Over the past five years, the largest social platforms settled on a clear position about private messaging. Lock it down. Facebook turned on end-to-end encryption. Instagram and Messenger did the same. X joined the club. Yes, metadata is still an issue and the protocols used matter; but, generally speaking, the move was toward more privacy of actual messages.

TikTok looked at that trend and made a different choice. Then it scheduled a briefing in London with the BBC to explain the reasoning.

The explanation was safety.

In the UK, TikTok belongs to ByteDance, a Chinese technology company that operates under Beijing’s jurisdiction. China maintains strict limits on end-to-end encryption inside its borders. TikTok, after its own review of the issue, reached the same policy outcome for its messaging system.

Alan Woodward, a cybersecurity professor at Surrey University, raised that point directly. The company’s “Chinese influence might be behind the decision,” he said, adding that end-to-end encryption is “largely banned in China.”

TikTok declined to engage with that suggestion, of course. The remark hung in the air. However, it’s worth adding that the US operation of TikTok has made no indication that it is moving towards private messaging standards either.

End-to-end encryption is simple in theory.
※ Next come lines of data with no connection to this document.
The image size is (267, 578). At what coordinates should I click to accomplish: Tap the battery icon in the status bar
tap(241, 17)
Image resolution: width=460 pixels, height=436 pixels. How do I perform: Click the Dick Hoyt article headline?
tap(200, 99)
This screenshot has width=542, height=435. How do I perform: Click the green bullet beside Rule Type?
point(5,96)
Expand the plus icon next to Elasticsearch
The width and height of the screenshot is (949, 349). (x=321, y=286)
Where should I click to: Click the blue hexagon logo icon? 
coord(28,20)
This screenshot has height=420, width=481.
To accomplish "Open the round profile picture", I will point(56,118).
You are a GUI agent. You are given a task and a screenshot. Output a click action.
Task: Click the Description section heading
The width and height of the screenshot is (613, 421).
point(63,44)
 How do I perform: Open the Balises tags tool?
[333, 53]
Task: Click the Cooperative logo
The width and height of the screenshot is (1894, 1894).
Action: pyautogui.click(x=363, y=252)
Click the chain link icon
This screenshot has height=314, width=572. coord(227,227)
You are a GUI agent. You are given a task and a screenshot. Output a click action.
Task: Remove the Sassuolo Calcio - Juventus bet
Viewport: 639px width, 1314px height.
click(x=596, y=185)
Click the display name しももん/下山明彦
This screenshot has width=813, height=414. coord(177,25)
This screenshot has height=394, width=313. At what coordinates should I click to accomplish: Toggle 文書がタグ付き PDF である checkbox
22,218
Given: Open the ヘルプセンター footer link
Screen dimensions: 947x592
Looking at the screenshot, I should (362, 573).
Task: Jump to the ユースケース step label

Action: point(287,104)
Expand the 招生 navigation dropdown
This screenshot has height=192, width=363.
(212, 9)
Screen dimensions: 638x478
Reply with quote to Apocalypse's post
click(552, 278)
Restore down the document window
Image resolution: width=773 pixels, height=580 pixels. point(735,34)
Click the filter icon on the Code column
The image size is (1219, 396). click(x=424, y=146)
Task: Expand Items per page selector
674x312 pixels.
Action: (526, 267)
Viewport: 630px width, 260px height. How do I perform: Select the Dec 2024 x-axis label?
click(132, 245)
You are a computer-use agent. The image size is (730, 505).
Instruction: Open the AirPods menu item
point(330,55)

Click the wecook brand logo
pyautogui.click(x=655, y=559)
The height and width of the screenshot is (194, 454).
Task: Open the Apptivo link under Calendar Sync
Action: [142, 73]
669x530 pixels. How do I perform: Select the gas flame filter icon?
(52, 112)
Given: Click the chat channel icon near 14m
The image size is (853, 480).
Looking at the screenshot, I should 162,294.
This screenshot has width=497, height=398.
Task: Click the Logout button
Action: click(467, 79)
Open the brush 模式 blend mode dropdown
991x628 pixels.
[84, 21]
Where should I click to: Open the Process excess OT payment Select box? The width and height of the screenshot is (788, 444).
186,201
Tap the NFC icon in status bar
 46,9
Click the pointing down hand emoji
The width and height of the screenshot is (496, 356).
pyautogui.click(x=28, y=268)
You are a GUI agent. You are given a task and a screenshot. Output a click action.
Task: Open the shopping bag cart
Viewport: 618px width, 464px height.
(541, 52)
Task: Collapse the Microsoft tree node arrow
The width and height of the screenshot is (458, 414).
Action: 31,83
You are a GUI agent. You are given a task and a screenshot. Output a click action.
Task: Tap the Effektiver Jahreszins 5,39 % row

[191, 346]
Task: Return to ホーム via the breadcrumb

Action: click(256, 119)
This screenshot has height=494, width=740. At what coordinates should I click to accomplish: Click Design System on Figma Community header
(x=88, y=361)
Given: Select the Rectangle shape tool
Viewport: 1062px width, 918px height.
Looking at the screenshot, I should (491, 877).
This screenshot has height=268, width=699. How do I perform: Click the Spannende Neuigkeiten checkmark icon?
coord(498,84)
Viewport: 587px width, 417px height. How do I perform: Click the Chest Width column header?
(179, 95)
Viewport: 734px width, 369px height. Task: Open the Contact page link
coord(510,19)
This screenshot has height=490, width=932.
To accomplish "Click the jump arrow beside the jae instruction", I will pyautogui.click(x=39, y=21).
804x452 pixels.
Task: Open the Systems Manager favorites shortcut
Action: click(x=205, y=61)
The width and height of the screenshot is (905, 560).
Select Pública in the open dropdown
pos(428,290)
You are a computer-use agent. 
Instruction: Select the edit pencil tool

Only the people in a conversation can read the messages. The platform running the service cannot access the content. Governments cannot request it. Engineers inside the company cannot view it.

TikTok’s system operates in a different way. Messages on the platform remain readable to the company. Employees can access them under defined circumstances. Law enforcement agencies can request them through legal channels.

TikTok argues that readable messages allow the company to identify harmful activity.

The debate turns on a basic technical fact. “We can read your messages to catch predators,” and “we can read your messages” describe the same system.